Essa racionalidade empírica redefine o papel dos departamentos jurídicos nas organizações. Em vez de atuarem apenas reativamente ou como instâncias de validação, eles se transformam em unidades estratégicas, participando da formulação antecipada de cenários, da definição de políticas de negociação, da alocação eficiente de recursos litigiosos e da construção de indicadores que dialogam diretamente com áreas como controladoria, auditoria, finanças e alta administração. Para tanto, o jurídico não precisa só de conhecimento técnico-jurídico, mas de competências analíticas e visão institucional apurada.

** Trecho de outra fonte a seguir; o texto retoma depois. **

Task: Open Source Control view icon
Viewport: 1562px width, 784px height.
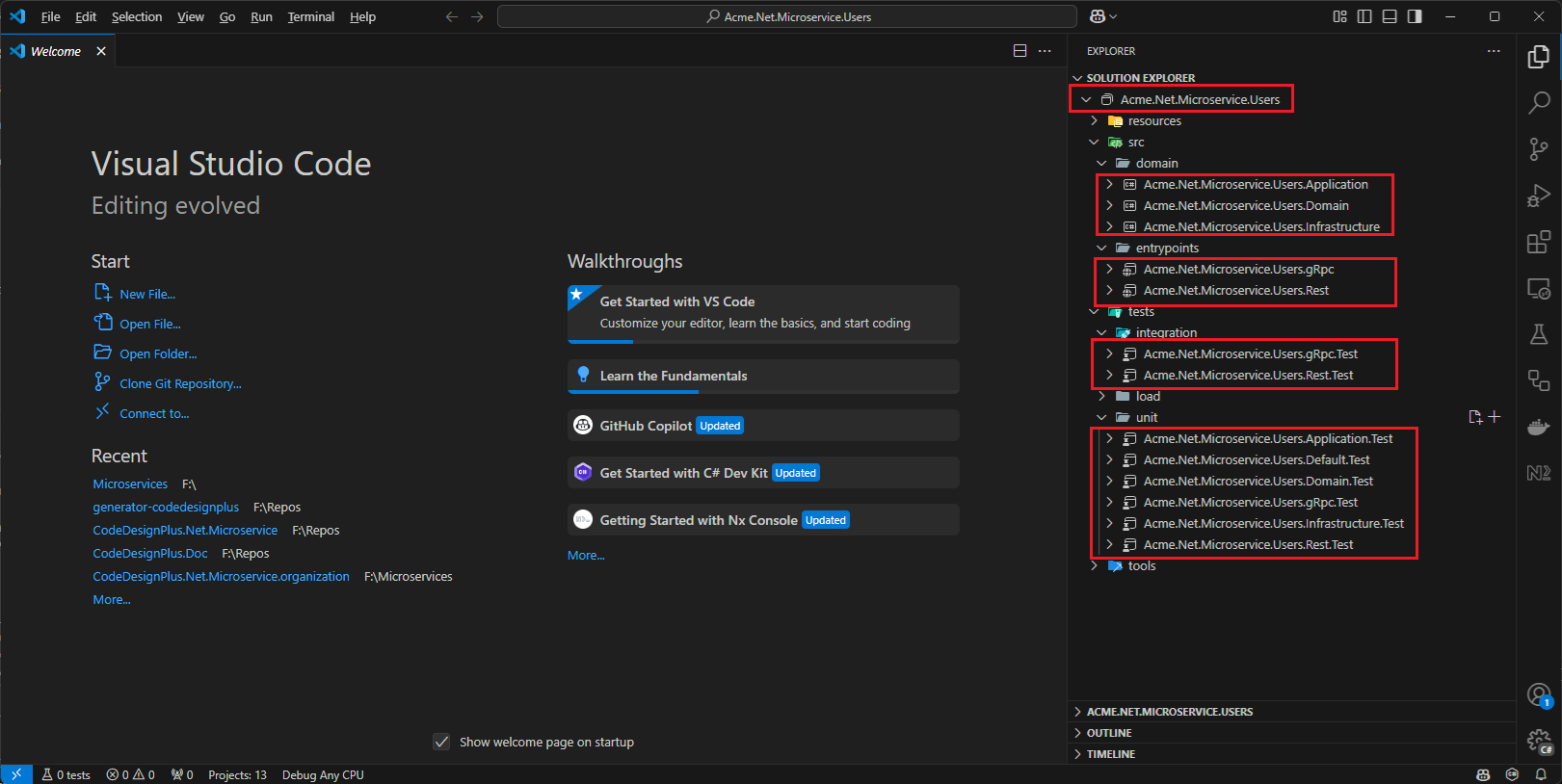Action: click(1539, 148)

Apesar disso, é possível perceber que a incorporação da jurimetria ao ambiente jurídico não se dá sem obstáculos. Além dos limites técnicos, como a qualidade e padronização dos dados disponíveis, frequentemente marcados por ausência de metadados estruturados e ambiguidade interpretativa, os desafios são também metodológicos e culturais. A análise estatística exige formações específicas que ainda estão ausentes no ensino jurídico tradicional. Institucionalmente, muitas organizações mantêm modelos de gestão jurídica reativos, onde a inovação é vista como um acessório e não como um vetor de reposicionamento funcional.

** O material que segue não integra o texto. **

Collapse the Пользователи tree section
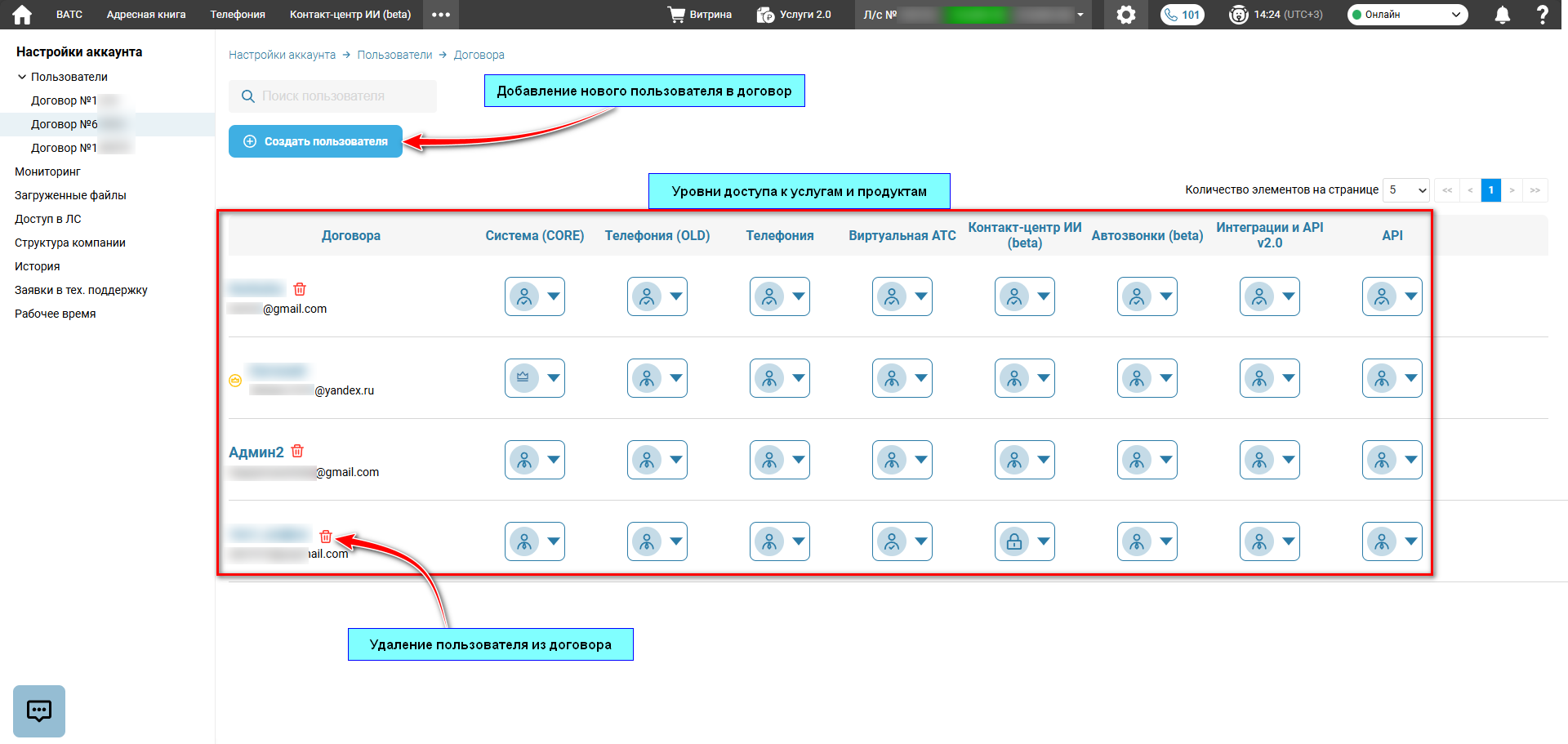 [22, 77]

Superar esses limites não significa substituir a análise dogmática pela estatística, mas sim articular essas duas racionalidades. O valor da jurimetria reside em tensionar, por meio dos dados, práticas jurídicas consolidadas, protagonizar escolhas estratégicas mais qualificadas e fundamentar decisões com base em evidências objetivas, abandonando a simples autoridade formal.
A jurimetria, assim, não é um objetivo final, mas sim uma linguagem, um método e uma prática que aproximam o jurídico da racionalidade institucional contemporânea. Um jurídico que conhece seus dados, como por exemplo, quanto custa manter uma tese reiteradamente rejeitada em segunda instância, qual o tempo médio de execução fiscal em determinada comarca, ou o padrão decisório de uma vara cível diante de cláusulas limitativas de responsabilidade, é um jurídico que atua com previsibilidade, que se comunica efetivamente com o negócio e participa das decisões que ultrapassam o campo do contencioso.
Não por acaso, nos principais fóruns sobre modernização da prática jurídica, como o Projuris Summit, o uso estruturado de dados é recorrente, não mais como promessa, mas como componente prático da gestão jurídica atual.
A força da jurimetria está em esclarecer o jurídico, não meramente em automatizá-lo. Está em ancorar o julgamento na evidência e em exigir que a interpretação dialoga com o que efetivamente se passa nos processos judiciais. Inovar em 2025 no Direito é, sobretudo, inovar no método. E a jurimetria é parte fundamental, e cada vez menos opcional, desse novo paradigma.